Después, me preguntó algo más.

—Esta noche ha ardido una pequeña roulotte en la costa de Cantabria. Al parecer, estaba instalada en unos terrenos de la familia de Félix Arkarazo y la Guardia Civil cree que ha sido un incendio provocado. ¿No sabrás nada de eso?

Negué con la cabeza. Había decidido que esa historia solo la debían conocer tres personas: Erin, Mirari y Ane. Y nadie más.

Cuando terminamos con la entrevista, eran ya más de las tres de la madrugada y estaba exhausto. La ducha y la cena me habían ablandado demasiado y me caía de sueño. El abogado me ofreció llevarme a alguna parte, pero preferí dormir en la suite. Antes de hacerlo escribí dos mensajes. Uno a Dana; el otro a Erin. Las tranquilicé. Les dije que Joseba había enviado un abogado a buscarme y que todo estaba en orden.

Parece que ha surgido un sospechoso en el caso de Félix Arkarazo. Mañana os cuento más.

Dormí como un leño y ni siquiera soñé.

6

Abrí los ojos a las siete de la mañana. Tardé unos veinte segundos en darme cuenta de dónde estaba y por qué. Un hotel… y todo lo demás. Mis tal y cual volvieron rápidamente.

Tenía dos mensajes en el teléfono. El primero era de Dana, dándome ánimos.

Joseba nos ha contado lo del abogado. Suerte. Tu abuelo y yo estamos aquí para lo que necesites.

El segundo mensaje era un wasap de Txemi Parra. No había texto, solo un link a una noticia en El Correo.

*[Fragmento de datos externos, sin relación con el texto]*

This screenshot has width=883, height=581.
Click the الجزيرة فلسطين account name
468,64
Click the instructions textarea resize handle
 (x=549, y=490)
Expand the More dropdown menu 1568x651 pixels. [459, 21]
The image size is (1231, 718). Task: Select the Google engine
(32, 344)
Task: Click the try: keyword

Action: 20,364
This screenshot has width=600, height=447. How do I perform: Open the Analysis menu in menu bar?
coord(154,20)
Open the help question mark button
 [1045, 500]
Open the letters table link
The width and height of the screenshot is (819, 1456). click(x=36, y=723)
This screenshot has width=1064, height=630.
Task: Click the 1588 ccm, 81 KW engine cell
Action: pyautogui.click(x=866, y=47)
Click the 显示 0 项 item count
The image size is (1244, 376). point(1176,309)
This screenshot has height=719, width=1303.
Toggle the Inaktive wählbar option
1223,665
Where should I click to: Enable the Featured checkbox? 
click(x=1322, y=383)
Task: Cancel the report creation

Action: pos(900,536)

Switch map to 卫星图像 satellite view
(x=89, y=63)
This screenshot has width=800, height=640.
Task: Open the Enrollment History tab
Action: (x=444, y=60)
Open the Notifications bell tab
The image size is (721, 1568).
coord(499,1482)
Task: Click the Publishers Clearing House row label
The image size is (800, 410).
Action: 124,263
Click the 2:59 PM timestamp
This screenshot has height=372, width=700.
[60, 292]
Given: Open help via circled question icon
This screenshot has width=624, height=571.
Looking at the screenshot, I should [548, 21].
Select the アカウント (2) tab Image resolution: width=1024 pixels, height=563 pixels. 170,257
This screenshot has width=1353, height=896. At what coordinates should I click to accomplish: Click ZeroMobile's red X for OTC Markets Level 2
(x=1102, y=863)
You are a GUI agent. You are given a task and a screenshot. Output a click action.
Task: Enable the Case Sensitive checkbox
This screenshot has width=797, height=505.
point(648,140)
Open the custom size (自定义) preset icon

UN INCENDIO PROVOCADO ARRASA CON LOS ÚLTIMOS MANUSCRITOS DE FÉLIX ARKARAZO

La noticia, en un tono muy misterioso, hablaba del incendio y de los restos calcinados de «decenas de cajas y folios que podrían contener la última novela de Félix Arkarazo». Las investigaciones llevadas a cabo por el periódico habían permitido saber que los terrenos eran una herencia de Félix Arkarazo y que la instalación de esa roulotte no había despertado ninguna sospecha entre los vecinos, ya que «es una práctica habitual de los dueños de terrenos no urbanizables». Algunos parroquianos de los alrededores aseguraron reconocer al escritor como un vecino «esporádico que venía a desayunar al bar, compraba un par de cosas de vez en cuando y no charlaba demasiado con nadie». Un vecino había declarado que esa noche vio luces de vehículos por la zona, aunque pensó que se trataría de «un grupo de amigos».

Nada nuevo bajo el sol, en realidad. Cerré la noticia y volví al teléfono. Erin no había respondido a mi mensaje de buenas noches. Recordé la conversación en la cabaña de la playa. Intenté llamarla, pero estaba fuera de cobertura.

Me vestí mi ropa nueva, bajé a desayunar y el ayudante de Adrián estaba allí en la barra.

—Nos esperan dentro de media hora. Desayuna tranquilo.

Otro Mercedes negro y llegamos al pequeño valle de Ilumbe. Tras salir de la autopista tomamos una carretera regional hasta la desviación por la que se accedía a la vieja fábrica Kössler. Allí había montado un control policial bastante estricto, principalmente para evitar que los periodistas se colaran por el sendero que llevaba a los terrenos de la fábrica. Un ertzaina nos dio paso y avanzamos por aquel asfalto roto hasta el frontal de la fábrica. Había tres coches patrulla de la Ertzaintza esperándonos. Erkoreka y Arruti charlaban con «mi abogado», todos con paraguas porque caía un denso sirimiri mañanero. Adrián Celaya me llevó a un aparte.